MCT oil; terpene extractions, MCT oil is better at extracting and preserving terpenes

“We look to control market share with oil. Oil can be sliced and diced hundreds of different ways,” Organa Brands President Chris Driessen told Marijuana Business Magazine. (Photo courtesy of Organa Brands)

Medical cannabis producers need to ensure consistent and stable quantities of cannabinoids and terpenes in their extracted oil products.

Yet cannabis extracts are manufactured in many different ways, begging the question of which medium is ideal for extraction and storage.

Italian researchers, in a study published in the journal Molecules, compared the relative merits of two lipids commonly used to make macerated cannabis oils.

While they found the extraction and stability of cannabinoids were no different when either olive oil or medium-chain triglyceride (MCT) oil was used, MCT oil did lead to the extraction of more terpenes, and they were more stable than in olive oil.

This discovery could have an impact on how producers make cannabis-based oil products, especially in Europe.

Humans have a long history of extracting active ingredients from cannabis using different solvents. North American producers tend to extract using supercritical CO2 or an organic solvent, such as ethanol.

In Italy and some other European countries, where regulations dictate that pharmacists compound medical cannabis for a patient based on a doctor’s prescription, cannabinoids and terpenes may be extracted using pharmaceutical-grade olive oil or MCT oil.
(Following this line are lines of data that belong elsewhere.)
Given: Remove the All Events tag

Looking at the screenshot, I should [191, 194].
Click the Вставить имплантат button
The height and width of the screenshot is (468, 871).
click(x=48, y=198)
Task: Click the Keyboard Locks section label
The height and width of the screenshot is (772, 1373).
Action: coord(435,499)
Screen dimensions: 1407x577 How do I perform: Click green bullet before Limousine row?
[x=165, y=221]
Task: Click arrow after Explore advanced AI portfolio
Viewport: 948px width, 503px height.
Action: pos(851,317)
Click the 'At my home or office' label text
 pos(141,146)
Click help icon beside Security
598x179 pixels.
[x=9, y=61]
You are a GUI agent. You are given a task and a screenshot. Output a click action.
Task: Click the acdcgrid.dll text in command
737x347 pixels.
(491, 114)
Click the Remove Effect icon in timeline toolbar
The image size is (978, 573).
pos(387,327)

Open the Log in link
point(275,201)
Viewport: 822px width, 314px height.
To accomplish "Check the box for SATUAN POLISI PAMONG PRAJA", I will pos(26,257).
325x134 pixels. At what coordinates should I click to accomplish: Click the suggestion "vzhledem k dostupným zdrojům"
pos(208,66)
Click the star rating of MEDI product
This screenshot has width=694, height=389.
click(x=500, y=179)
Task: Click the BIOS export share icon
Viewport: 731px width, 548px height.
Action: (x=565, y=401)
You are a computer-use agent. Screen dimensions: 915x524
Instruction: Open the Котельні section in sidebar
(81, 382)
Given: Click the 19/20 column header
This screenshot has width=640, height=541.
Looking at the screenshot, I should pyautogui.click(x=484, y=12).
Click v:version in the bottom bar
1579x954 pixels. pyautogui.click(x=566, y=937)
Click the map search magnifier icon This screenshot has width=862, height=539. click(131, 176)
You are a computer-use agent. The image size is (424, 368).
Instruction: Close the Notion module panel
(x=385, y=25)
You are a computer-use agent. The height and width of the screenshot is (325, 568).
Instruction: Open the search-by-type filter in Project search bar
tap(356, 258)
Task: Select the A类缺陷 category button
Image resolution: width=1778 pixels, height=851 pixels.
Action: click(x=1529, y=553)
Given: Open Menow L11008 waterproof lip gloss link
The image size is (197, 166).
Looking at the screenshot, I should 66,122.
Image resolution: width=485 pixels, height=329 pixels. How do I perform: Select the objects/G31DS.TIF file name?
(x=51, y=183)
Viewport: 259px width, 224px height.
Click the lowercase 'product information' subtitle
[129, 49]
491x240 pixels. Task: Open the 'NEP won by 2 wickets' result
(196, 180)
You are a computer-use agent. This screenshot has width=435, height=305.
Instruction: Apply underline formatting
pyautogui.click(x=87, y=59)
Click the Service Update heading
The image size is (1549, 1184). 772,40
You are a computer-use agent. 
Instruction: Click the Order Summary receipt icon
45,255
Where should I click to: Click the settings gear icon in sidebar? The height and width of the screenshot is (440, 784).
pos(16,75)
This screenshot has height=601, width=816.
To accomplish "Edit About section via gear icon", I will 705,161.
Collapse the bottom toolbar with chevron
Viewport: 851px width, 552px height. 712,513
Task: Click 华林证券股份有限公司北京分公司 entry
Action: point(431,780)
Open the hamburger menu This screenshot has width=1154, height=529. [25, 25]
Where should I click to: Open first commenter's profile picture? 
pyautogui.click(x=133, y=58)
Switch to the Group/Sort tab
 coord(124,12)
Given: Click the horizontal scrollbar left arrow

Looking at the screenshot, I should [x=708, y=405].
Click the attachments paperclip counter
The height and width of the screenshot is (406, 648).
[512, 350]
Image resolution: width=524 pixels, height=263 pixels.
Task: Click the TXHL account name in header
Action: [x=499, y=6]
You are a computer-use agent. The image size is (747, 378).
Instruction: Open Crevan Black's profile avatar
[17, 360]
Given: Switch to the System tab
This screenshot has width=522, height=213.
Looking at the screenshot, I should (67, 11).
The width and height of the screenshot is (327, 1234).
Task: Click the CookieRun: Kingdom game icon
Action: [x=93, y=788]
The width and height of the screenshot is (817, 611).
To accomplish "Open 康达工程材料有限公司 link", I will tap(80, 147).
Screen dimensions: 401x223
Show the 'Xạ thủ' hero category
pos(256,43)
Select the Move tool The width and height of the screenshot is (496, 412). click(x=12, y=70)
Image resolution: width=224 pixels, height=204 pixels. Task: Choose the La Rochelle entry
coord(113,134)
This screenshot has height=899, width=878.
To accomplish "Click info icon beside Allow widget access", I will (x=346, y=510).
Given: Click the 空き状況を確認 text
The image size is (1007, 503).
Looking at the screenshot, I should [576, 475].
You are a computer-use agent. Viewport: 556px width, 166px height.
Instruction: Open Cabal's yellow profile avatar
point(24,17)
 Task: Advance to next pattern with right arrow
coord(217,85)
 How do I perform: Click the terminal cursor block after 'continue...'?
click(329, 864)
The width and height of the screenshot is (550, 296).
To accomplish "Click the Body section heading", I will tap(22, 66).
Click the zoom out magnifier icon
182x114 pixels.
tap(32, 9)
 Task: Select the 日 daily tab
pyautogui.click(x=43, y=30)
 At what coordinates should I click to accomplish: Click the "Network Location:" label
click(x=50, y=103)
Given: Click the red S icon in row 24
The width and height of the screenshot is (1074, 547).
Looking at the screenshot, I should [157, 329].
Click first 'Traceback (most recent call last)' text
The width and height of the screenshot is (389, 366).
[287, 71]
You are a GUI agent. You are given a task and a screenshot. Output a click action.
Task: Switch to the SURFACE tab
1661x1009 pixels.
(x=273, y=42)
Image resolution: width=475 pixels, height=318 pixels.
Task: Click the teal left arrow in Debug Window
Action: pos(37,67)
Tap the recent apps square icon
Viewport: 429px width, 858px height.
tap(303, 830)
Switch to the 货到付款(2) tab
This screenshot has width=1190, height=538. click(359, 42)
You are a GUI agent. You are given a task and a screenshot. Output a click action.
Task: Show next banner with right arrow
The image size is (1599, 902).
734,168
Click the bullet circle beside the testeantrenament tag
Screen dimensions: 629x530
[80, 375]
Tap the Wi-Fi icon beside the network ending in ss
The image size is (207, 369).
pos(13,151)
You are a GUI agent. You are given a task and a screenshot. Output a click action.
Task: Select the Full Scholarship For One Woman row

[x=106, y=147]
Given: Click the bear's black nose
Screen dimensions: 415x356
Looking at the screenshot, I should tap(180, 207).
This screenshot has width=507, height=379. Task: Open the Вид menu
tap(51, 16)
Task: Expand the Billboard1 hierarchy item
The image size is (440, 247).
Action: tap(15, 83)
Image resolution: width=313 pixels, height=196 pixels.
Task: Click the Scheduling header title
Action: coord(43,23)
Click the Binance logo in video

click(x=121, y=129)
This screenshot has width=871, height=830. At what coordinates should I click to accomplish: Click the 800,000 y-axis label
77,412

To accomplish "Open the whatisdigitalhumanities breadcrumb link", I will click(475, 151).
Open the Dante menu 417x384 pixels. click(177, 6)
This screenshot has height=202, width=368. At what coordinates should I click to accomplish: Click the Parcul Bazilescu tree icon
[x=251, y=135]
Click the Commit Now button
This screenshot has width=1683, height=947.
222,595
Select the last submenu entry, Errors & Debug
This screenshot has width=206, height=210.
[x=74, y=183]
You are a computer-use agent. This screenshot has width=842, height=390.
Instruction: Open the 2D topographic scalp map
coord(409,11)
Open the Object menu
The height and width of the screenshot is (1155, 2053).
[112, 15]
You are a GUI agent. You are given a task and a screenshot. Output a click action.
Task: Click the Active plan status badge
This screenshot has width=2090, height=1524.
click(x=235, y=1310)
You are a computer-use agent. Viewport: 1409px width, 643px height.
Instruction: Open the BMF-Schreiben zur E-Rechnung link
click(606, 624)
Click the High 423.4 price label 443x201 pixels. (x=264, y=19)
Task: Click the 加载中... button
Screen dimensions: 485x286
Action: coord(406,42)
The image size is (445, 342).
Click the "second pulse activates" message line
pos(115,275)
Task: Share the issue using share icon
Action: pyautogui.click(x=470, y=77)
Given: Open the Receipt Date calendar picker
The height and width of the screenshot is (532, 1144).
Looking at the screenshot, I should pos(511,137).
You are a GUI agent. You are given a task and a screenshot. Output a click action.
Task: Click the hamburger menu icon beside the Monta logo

The authors of the study looked at oil extraction from two cultivars – Bedrocan (22% THC, <1% CBD) and Bediol (6.5% THC, 8% CBD) – that are used in Europe for the treatment of medical conditions, including pain management and chemotherapy-related side effects.

The oils were made by grinding cannabis flowers, followed by heating to decarboxylate the acidic forms of THC and CBD, and then filtration to obtain a magistral preparation.

Final test samples were stored in amber bottles at 4oC and opened twice each day before testing at various intervals. Cannabinoid quantities and the terpene profile in each oil were measured at various times over the course of 90 days.

THC and CBD were equally stable in both types of oil for the first 60 days, after which the concentration of both began to decrease.

MCT oil preparations resulted in more terpenes being extracted than with olive oil.

There was a significant reduction in terpene concentrations during storage when either oil was used, but terpenes were more stable in MCT oil for the full 90 days.

MCT oil’s ability to preserve concentrations of the key active ingredients – which might be working together as an entourage – suggests it could be preferable to olive oil as a solvent.